I did buy Five Point Someone at Blossom’s on Church Street, but I regret to report I didn’t finish it. It was a page-turner, of a different kind- I skipped pages, and don’t really remember how the book ended. I’ve yet to watch 3 Idiots, but I don’t have to watch it to know its a shame he didn’t get his opening credits. But this time, I don’t think I’m going to say I like the book better.
In 2011, 3 Idiots is going to bid for Oscars. I think I have a “I-told-you-so” moment to look forward to on this one. Will it be third-time lucky for producer Vidhu Vinod Chopra, who went a-wooing the Oscars with Parinda and more recently, Ekalavya?
Somehow, I don’t think so, though I’d like NOT to have an “I-told-you-so” moment on this one. Slumdog and Gandhi were not India’s entries. At least Mother India, our first foray into Oscars, in 1957, actually made the list. And until Lagaan (2001) there were no nomination. Neither has there been any since. Oscars, is not really the goal of Indian cinema. It could be that aspiring to Oscars means some good, memorable cinema comes our way. Taare Zameen Par didn’t make it, but it’s still a good movie, but any guesses on why it didn’t make it? More Hollywood movies of TZP’s genre have been flung out on its ears by Oscars’ selectors than anyone cares to remember. And it can’t have been because the translators were dyslexic. Devdas was opulent, and we love watching it over and over, mostly for Madhuri Dixit’s “Maar Dala”.

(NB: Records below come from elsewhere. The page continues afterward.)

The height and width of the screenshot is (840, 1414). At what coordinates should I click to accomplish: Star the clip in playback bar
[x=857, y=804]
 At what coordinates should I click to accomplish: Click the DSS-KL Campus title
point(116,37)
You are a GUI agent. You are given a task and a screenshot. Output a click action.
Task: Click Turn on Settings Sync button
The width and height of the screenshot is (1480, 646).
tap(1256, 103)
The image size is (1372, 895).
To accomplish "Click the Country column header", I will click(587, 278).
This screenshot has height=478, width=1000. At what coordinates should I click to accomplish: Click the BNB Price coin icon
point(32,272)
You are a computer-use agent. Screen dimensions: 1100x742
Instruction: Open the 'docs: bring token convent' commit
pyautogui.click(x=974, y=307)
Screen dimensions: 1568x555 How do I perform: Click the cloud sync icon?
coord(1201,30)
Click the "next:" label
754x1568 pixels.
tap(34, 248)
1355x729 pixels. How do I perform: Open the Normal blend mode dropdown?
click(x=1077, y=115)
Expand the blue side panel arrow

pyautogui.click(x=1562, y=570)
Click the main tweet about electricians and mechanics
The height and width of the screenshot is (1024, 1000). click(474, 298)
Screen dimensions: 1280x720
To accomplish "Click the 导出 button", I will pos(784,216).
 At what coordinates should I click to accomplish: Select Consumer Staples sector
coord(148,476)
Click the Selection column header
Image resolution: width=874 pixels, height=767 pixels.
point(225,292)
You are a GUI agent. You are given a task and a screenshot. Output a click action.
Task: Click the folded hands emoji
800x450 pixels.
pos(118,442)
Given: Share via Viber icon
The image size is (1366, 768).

Ekalavya? It probably got in because like the original Ekalavya, someone couldn’t do a thumbs-down on it.
3 Idiots at Oscars seems doable. However. Should Vidhu Vinod Chopra worry about rolling credits? May be not. Oscars doesn’t do sympathetic selections, which is generally the preferred method of selection in India.
Moral: The books-to-movies story in India will never be the same again. There may not be an “official book-to-movie” story anymore. Producers may just not think of talking to authors who expect credit where it is due, and simple help themselves to the book.
Trend: People may linger to watch the rolling credits from now on. Or the question may not arise if the moral of the story is upheld.
For Chetan Bhagat: It’s too late, though, to join the party, and reprint another lot of Five Point Someone as “3 Idiots”, taking a leaf out of Vikas Swarup’s book.